Aim
Write out all of the lines below again, including their requests, and add 137 to every number in the answer coordinates. Leave the pictures out of your answer.

Rows from a dataset:
_ _ _

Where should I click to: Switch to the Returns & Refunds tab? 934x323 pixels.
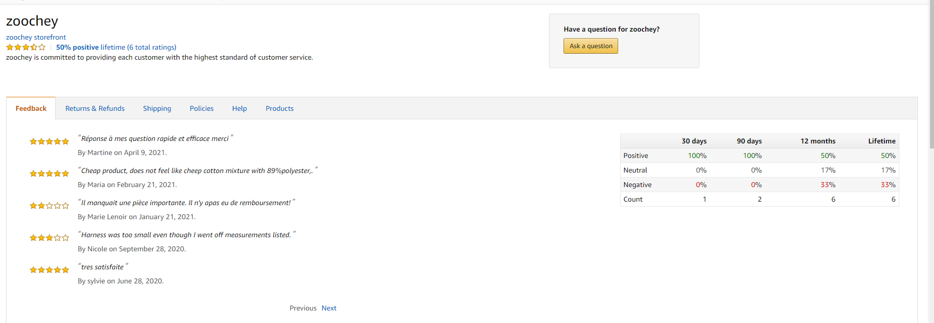pos(95,108)
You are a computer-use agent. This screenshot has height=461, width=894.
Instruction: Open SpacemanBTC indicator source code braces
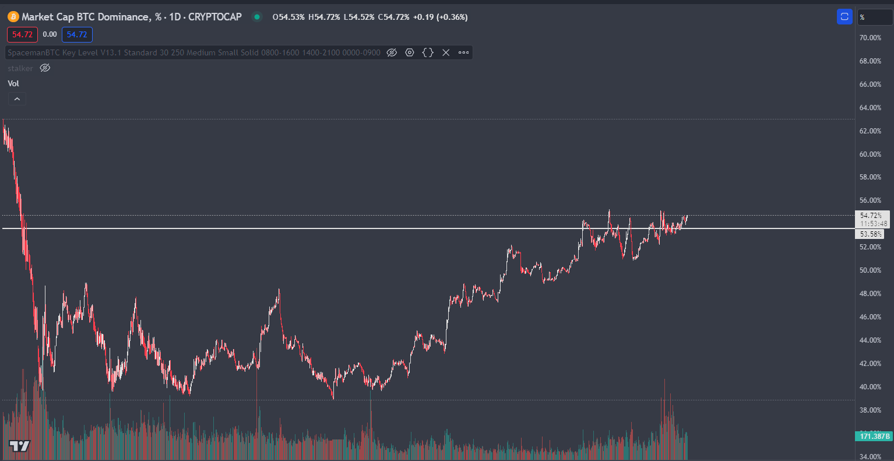(428, 52)
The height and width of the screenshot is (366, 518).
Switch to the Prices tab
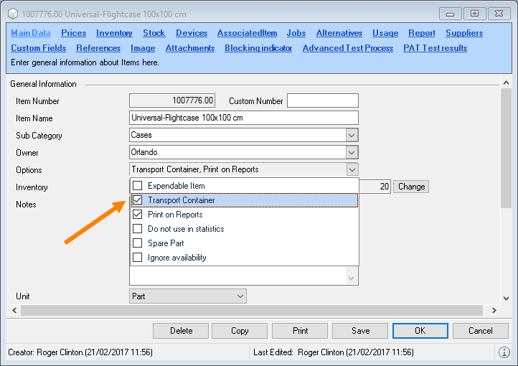coord(73,33)
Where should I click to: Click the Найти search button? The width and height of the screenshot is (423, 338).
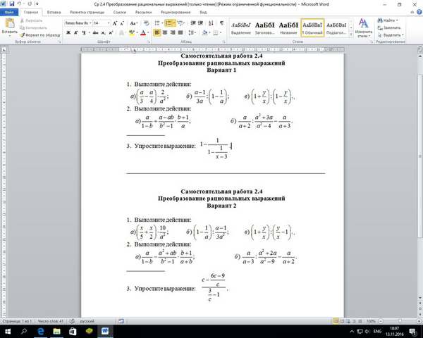tap(388, 20)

_ _ _

Full solution
Where should I click to: Switch to the Returns & Refunds tab? 934x323 pixels.
pos(232,245)
You are a computer-use agent. This screenshot has height=461, width=894.
Instruction: Open SpacemanBTC indicator source code braces
(565, 189)
The height and width of the screenshot is (366, 518).
Switch to the Prices tab
coord(210,170)
Where should I click to: Click the Найти search button? The width and height of the screenshot is (423, 338).
tap(525, 157)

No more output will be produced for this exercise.